December you do nothing for next year, by the time everyone's back and focused, it's mid-to-late January. Maybe even early February.

That's 6-8 weeks where nothing happens. Meanwhile, your 2026 forecast assumes growth starts January 1st.

You're already behind before the year even begins.

2. You're Starting From a Standstill

Momentum matters in business. Starting from zero is hard. Starting with momentum is exponentially easier.

The businesses that will hit their 2026 targets aren't waiting for January. They're building momentum now:

  • Testing new approaches in November/December

  • Refining messaging before the new year rush

  • Building systems that will scale in Q1

  • Training teams on new processes

  • Establishing relationships with new partners

When January arrives, they're not starting. They're accelerating.

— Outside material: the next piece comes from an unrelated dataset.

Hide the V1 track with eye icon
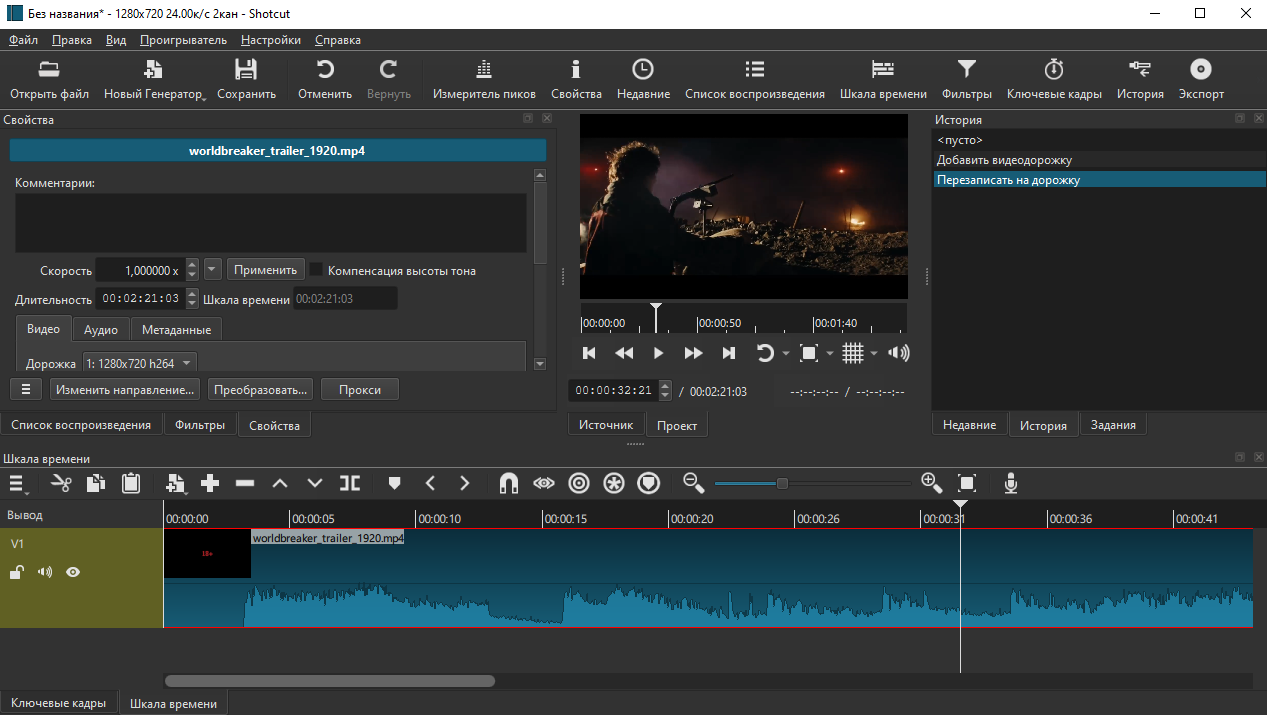Screen dimensions: 1267x715 point(73,572)
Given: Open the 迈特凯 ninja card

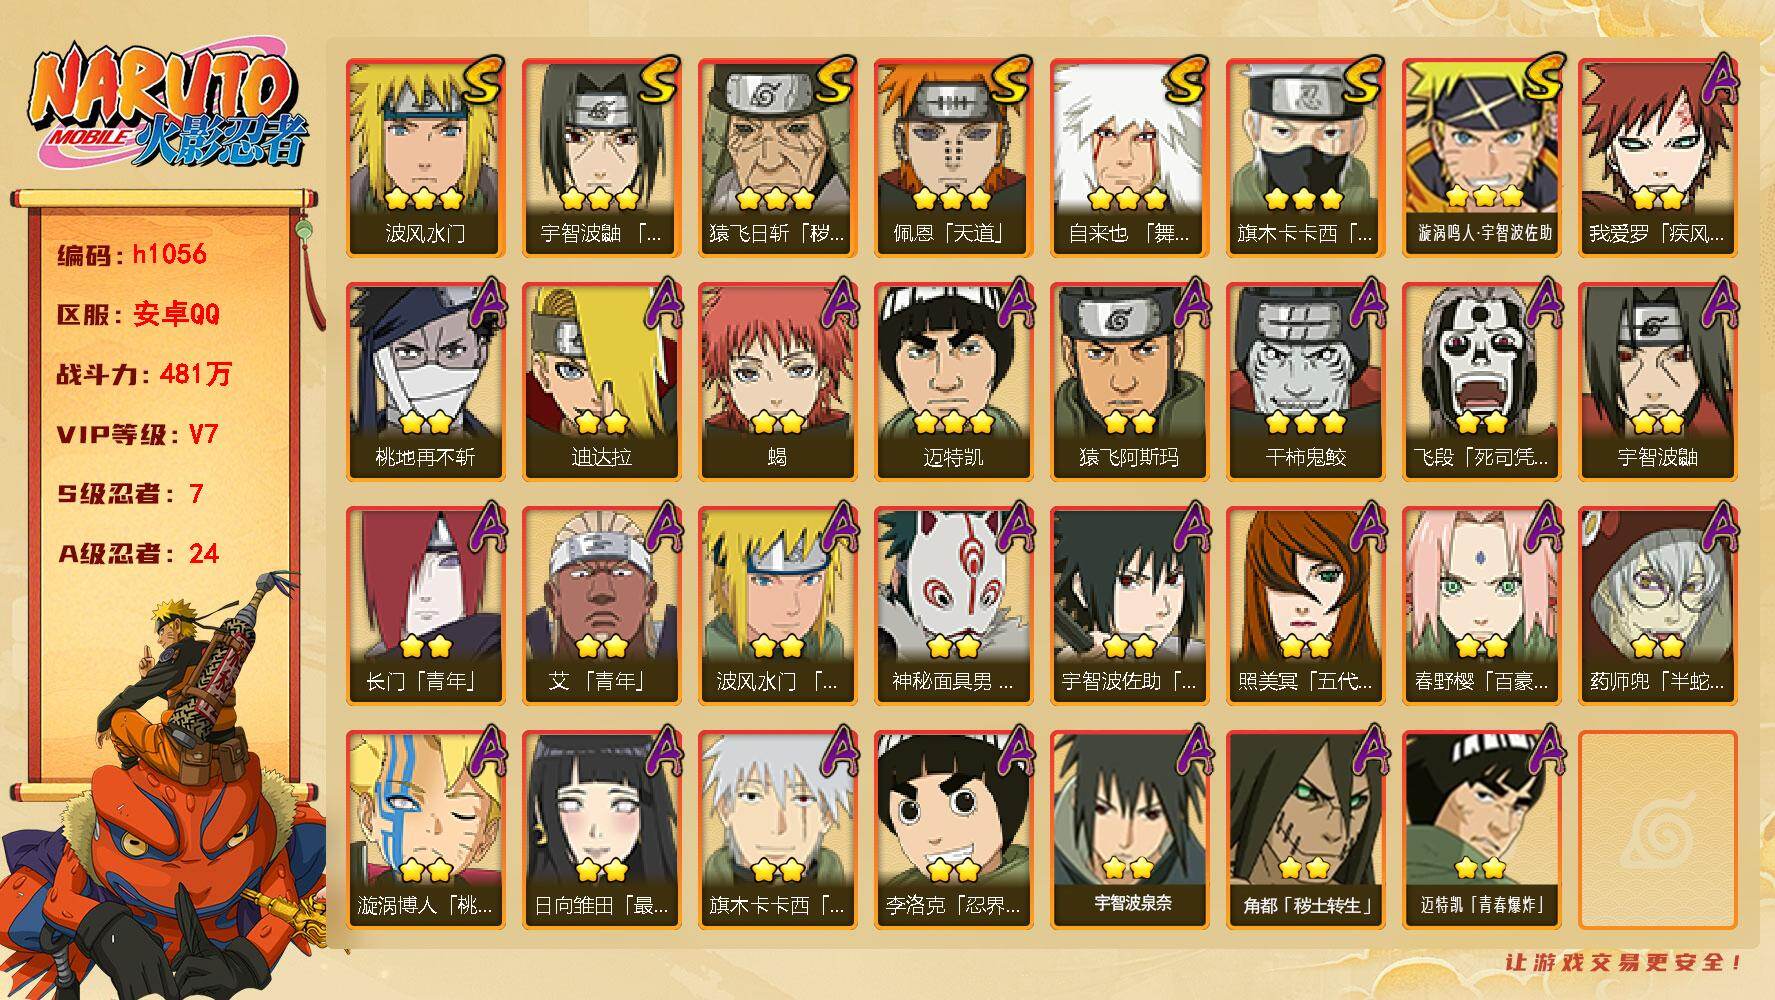Looking at the screenshot, I should pos(953,382).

3. Your Competitors Are Already Moving

While you're waiting for January, your competitors are working.

They're fixing inefficiencies now. They're reaching out to prospects now. They're implementing improvements now.

By the time you start in January, they're already ahead. Catching up is harder than staying ahead.

4. Q1 Targets Become Impossible

Most businesses front load their annual targets into Q1. "Start the year strong" and all that.

But if you haven't done any groundwork, Q1 becomes a scramble. You're trying to build the foundation while also delivering results.

It's like trying to plant a garden and harvest it in the same week. It doesn't work.

5. The Problems Don't Go Away

Whatever caused 2025 to be tough, whether it's market conditions, operational inefficiencies, competitive pressure, or internal challenges, those problems don't magically disappear on January 1st.

If you don't address them now, they'll be waiting for you in the new year. Except now you're under pressure to deliver growth while dealing with the same old problems.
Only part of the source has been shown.